**Task directions:**
Beginning with the line that contains "This screenshot has height=337, width=190.", write out each remaining line of the records below exactly. Do not copy any picture.

[Opening Supplied information section]

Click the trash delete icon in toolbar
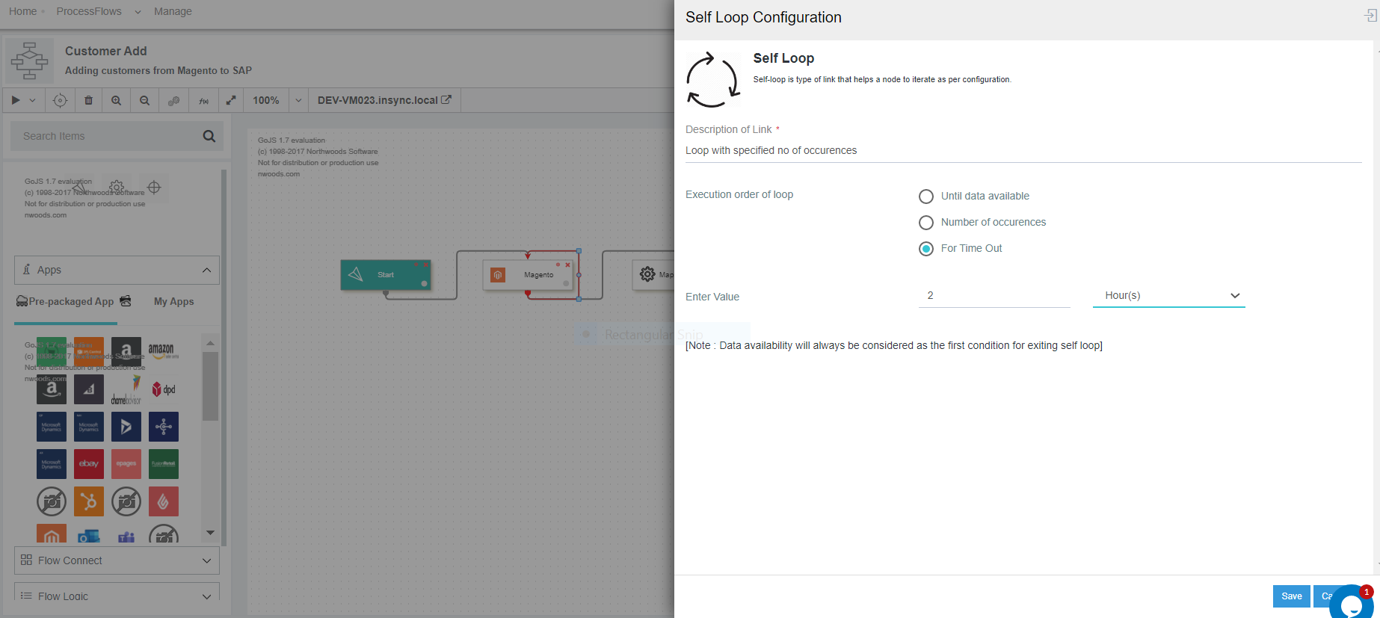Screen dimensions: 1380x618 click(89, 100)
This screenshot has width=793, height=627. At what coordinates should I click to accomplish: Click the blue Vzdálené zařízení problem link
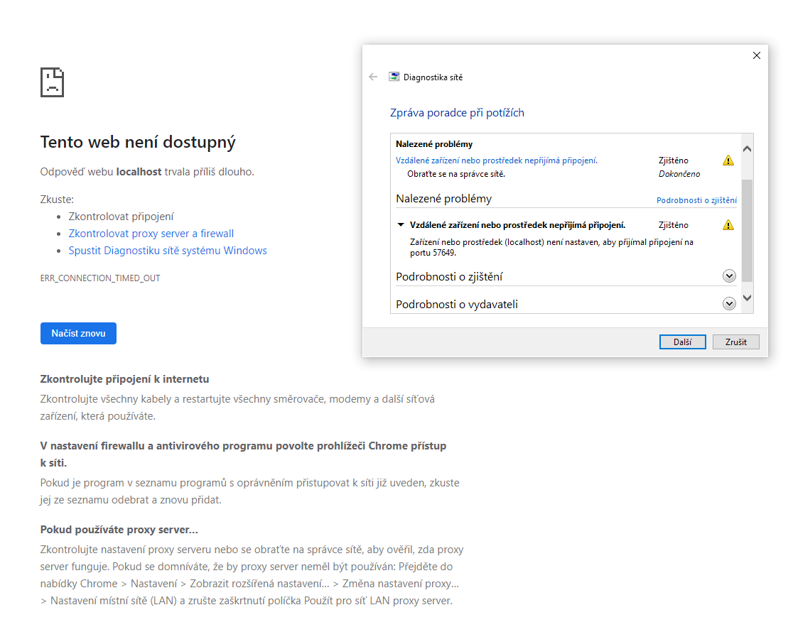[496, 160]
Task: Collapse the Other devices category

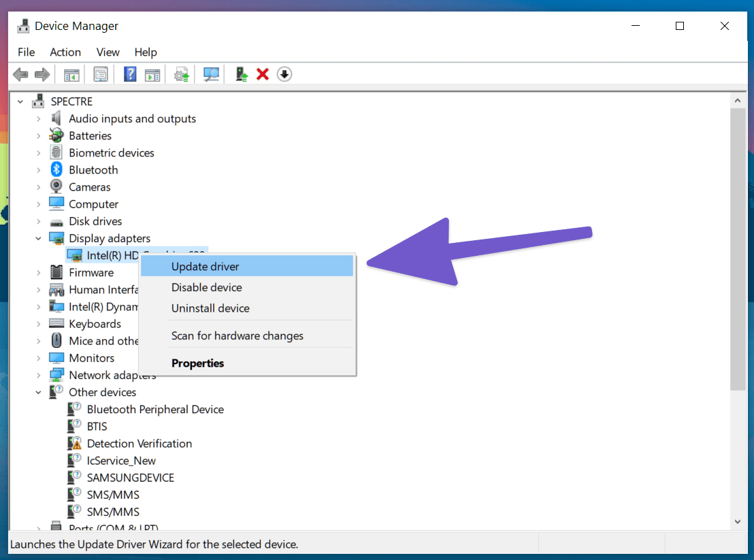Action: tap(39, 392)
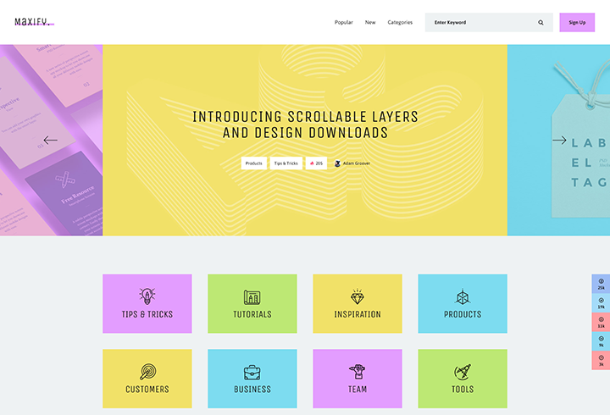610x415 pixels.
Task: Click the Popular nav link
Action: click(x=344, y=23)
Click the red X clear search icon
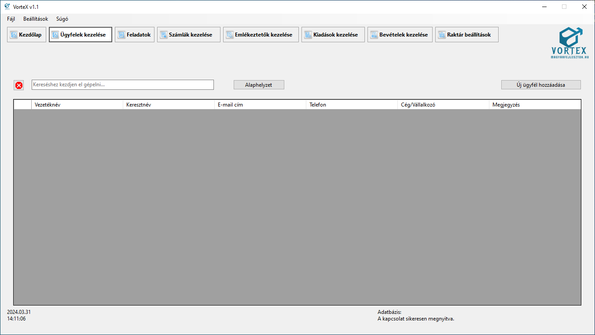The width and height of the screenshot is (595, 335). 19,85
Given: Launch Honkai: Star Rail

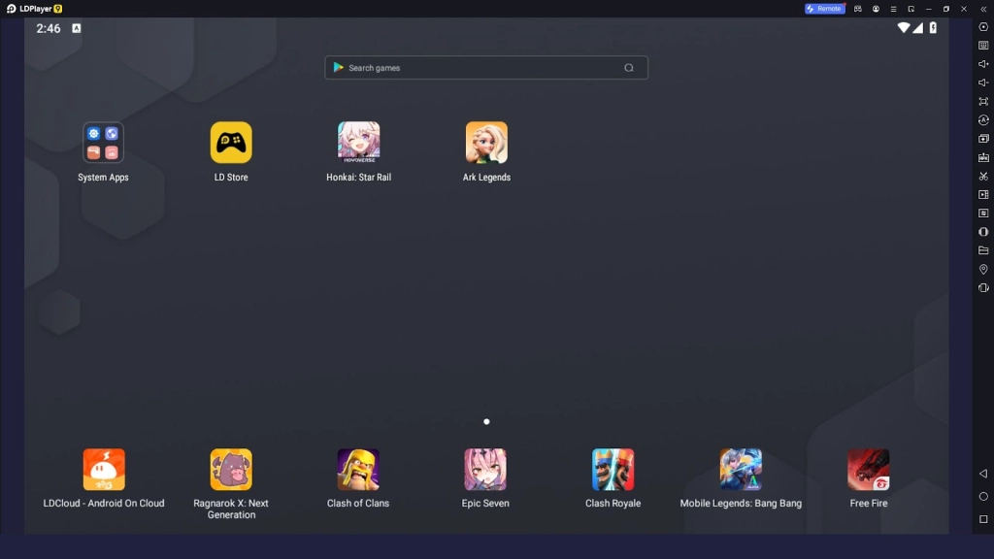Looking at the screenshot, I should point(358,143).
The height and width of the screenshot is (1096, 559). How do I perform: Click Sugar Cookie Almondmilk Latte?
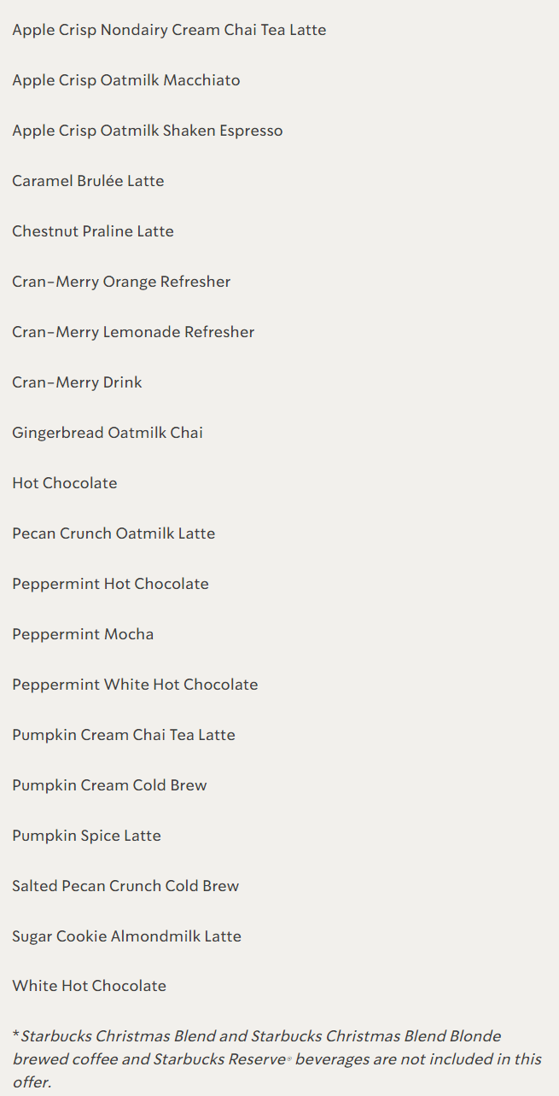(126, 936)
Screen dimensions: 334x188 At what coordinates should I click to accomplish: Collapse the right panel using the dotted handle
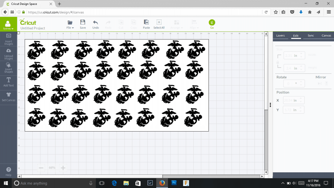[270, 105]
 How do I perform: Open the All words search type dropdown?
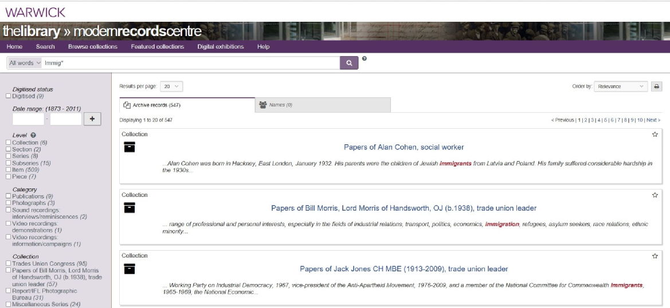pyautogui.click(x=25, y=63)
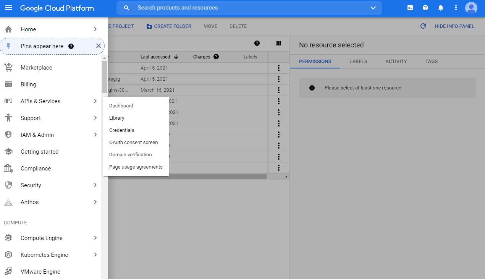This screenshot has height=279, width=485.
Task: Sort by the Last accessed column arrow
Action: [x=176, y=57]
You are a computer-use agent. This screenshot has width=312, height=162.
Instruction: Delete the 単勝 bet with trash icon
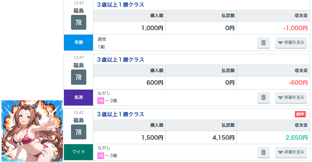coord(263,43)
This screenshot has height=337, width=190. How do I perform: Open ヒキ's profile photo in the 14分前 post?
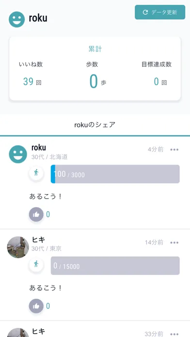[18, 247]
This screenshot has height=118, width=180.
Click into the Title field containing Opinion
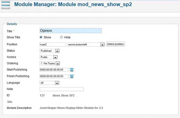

[Closing Supplied information section]

**Written response:**
This screenshot has height=337, width=190. How do I perform: Open ヒキ's profile photo in the 14分前 post?
[18, 247]
This screenshot has height=118, width=180.
Click into the Title field containing Opinion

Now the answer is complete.